The Canon EOS M10 does a nice job with image quality versus other entry-level mirrorless cameras and versus other models in its price range. The M10’s images aren’t significantly better than its competitors, but they are above average. Personally, I like the image quality of Rebel DSLRs a little better than what’s found with the M10, but there isn’t a huge difference.

The Canon M10 does a nice job with indoor photography, nearly equal to its performance with outdoor photography in sunlight. This isn’t always the case with mirrorless cameras. The M10’s 18 megapixels of resolution and its APS-C sized image sensor allow for the good performance indoors.

However, the good indoor performance doesn’t continue if you’re shooting at a high ISO setting. Once you hit the midpoint of the M10’s ISO range — say around ISO 1600 — you’ll start to notice significant noise in the images, High ISO settings are not really usable with this camera. I’d suggest using the built-in flash unit wherever possible, rather than increasing the ISO past 800.


The Canon M10’s performance levels are impressive, as Canon gave this camera its DIGIC 6 image processor, which leads to some fast operational aspects. You can shoot between four and five frames per second in burst mode, which is a solid performance for a mirrorless camera. 

But I was a bit disappointed in the M10’s shutter lag, which can approach half a second in some shooting conditions where you’re unable to prefocus by holding down the shutter button halfway. At some point, you will miss some spontaneous photos because of this shutter lag issue. It certainly isn’t the type of shutter lag problem you’d experience with a basic point and shoot camera, but it is more noticeable than what you’d find with a Rebel DSLR.

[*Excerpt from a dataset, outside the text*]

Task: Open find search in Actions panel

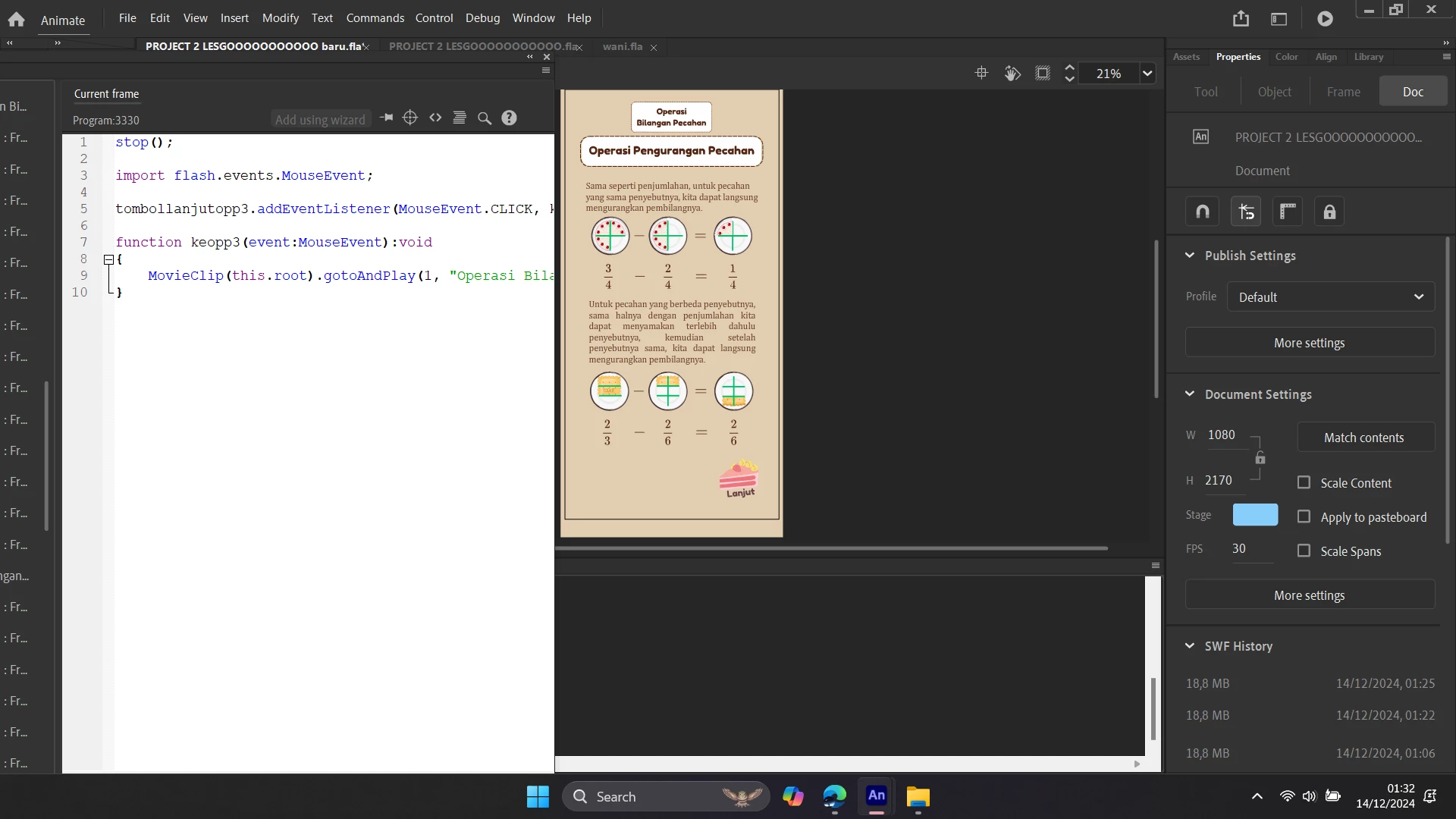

Battery performance with this model is a bit below average, which is a disappointment. However, this is a common problem with thin mirrorless ILCs, as they must have a thin battery to fit the overall design of the camera. Just understand that if you choose to use the M10’s built-in Wi-Fi capabilities, the poor battery lifespan problem will be magnified.


The thin camera body found with the Canon M10 gives it an advantage over the Rebel DSLRs. No DSLR can match the EOS M10’s 1.38-inch thickness measurement. 

Although you can use the M10 one-handed, it’s a little difficult to hold this camera with one hand because it has no right-hand grip area. The front of the camera body is smooth, so you have to try to hold it more like a point and shoot camera with a pinching grip, which can be difficult because of the way the lens protrudes from the camera body. It’s just easier to hold the camera with two hands.

Canon gave the EOS M10 tiltable and touch screen capabilities, which is great to find on a camera that’s aimed at inexperienced photographers. The camera also has very few buttons and dials, meaning you’ll be using the screen the majority of time to make changes to the settings, so having touch capabilities makes this model easy to use.

The build quality for the EOS M10 is very solid. There’s no loose parts or flimsy aspects to this Canon model.